Permutation and Combination - Important Points
Permutation and Combination - MCQ
Factorial
Let n be a positive integer. Then n factorial (n!) can be defined as
n! = n (n-1) (n-2)...1
Examples:
6! = 6 x 5 x 4 x 3 x 2 x 1 = 720
3! = 3 x 2 x 1 = 6
Special Cases
0! = 1
1! = 1
Fundamental Principles of Counting - Multiplication Theorem
If an operation can be performed in m different ways and following which a second operation can be performed in n different ways, then the two operations in succession can be performed in m × n different ways.
Example 1: In a class of 5 girls and 4 boys, the teacher has to select 1 girl AND 1 boy. In how many ways can a teacher make the selection?
Solution: Here the teacher has to choose the pair of a girl AND a boy
For 1st boy ------- any one of the 5 girls ----------- 5 ways
For 2nd boy ------- any one of the 5 girls ----------- 5 ways
For 3rd boy ------- any one of the 5 girls ----------- 5 ways
For 4th boy ------- any one of the 5 girls ----------- 5 ways
Total number of ways 5 + 5 + 5 + 5 = 20 ways OR 5 X 4 = 20 ways.
Fundamental Principles of Counting - Addition Theorem
If an operation can be performed in m different ways and a second independent operation can be performed in n different ways, either of the two operations can be performed in (m + n) ways.

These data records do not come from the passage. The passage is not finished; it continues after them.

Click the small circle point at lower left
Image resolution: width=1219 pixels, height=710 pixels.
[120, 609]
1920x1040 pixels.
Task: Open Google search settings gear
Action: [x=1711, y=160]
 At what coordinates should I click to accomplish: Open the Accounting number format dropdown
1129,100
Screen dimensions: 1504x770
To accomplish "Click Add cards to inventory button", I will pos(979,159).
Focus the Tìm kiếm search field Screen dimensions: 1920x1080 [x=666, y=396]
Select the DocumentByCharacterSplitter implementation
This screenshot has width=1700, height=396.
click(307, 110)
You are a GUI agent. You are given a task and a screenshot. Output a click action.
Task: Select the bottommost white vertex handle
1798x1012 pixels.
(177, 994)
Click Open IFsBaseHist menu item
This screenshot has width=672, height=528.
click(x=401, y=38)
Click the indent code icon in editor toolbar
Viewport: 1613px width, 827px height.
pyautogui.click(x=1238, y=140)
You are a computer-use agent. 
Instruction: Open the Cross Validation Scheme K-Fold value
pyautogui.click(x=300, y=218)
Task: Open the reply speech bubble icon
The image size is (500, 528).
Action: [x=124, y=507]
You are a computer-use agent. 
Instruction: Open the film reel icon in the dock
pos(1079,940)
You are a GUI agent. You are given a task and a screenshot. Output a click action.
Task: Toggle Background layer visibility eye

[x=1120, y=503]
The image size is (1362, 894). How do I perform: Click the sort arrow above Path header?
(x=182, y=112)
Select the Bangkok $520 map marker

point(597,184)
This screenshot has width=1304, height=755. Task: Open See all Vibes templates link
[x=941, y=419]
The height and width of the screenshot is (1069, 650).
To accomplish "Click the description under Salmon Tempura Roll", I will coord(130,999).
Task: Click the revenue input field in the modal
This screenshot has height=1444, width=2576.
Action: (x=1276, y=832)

Example 2: In a class of 5 girls and 4 boys, the teacher has to select either a girl OR a boy. In how many ways can he make his selection?
Solution: Here the teacher has to choose either a girl OR a boy (Only 1 student)
For selecting a boy he has 4 options/ways OR that for a girl 5 options/ways. The first of these can be performed in 4 ways and the second in 5 ways.
Therefore, by fundamental principle of addition either of the two jobs can be performed in (4 + 5) ways. Hence, the teacher can make the selection of a student in 9 ways.
Example 3: There are 3 candidates for sports, 5 for a mathematical, and 4 for a science scholarship.
I. In how many ways can these scholarships be awarded?
II. In how many ways can one of these scholarships be awarded?
Solution: Clearly, sports scholarship can be awarded to anyone of the 3 candidates. Similarly, mathematical and science scholarship can be awarded in 5 and 4 ways respectively. So,
I. Number of ways of awarding three scholarships = 3 X 5 X 4 = 60 [By Fundamental Principle of Multiplication]
II. Number of ways of awarding one of the three scholarships = 3 + 5 + 4 = 12 [By Fundamental Principle of Addition]
Example 4: A room has 6 doors. In how many ways can a person enter the room through one door and come out through a different door?
Solution: Number of ways coming in the room = 6
Number of ways going out of the room = 5 (He / She cannot go from the same door)
By Fundamental Principle of Multiplication--------> Coming in X Going out = 6 X 5 = 30.
Example 5: Five persons entered the lift cabin on the ground floor of an 8 floor building. Suppose each of them can leave the cabin independently at any floor beginning with the first. Find the total number of ways in which each of the five persons can leave the cabin
(i) At any one of the 7 floors
(ii) At different floors.
Solution: Let the five persons be a, b, c, d, e
(i) a can leave the cabin at any of the seven floors. So he has 7 options. Similarly, each of b, c, d, e also has 7 options. Thus the total number of ways in which each of the five persons can leave the cabin at any of the seven floors = 7 X 7 X 7 X 7 X7 = 7^5
(ii) a can leave the cabin in 7 ways. b can leave the cabin in 6 ways, since he cannot leave at where a left. In the same way c has 5, d has 4, and e has 3 ways.
Hence total number of ways = 7 X 6 X 5 X 4 X 3 = 2520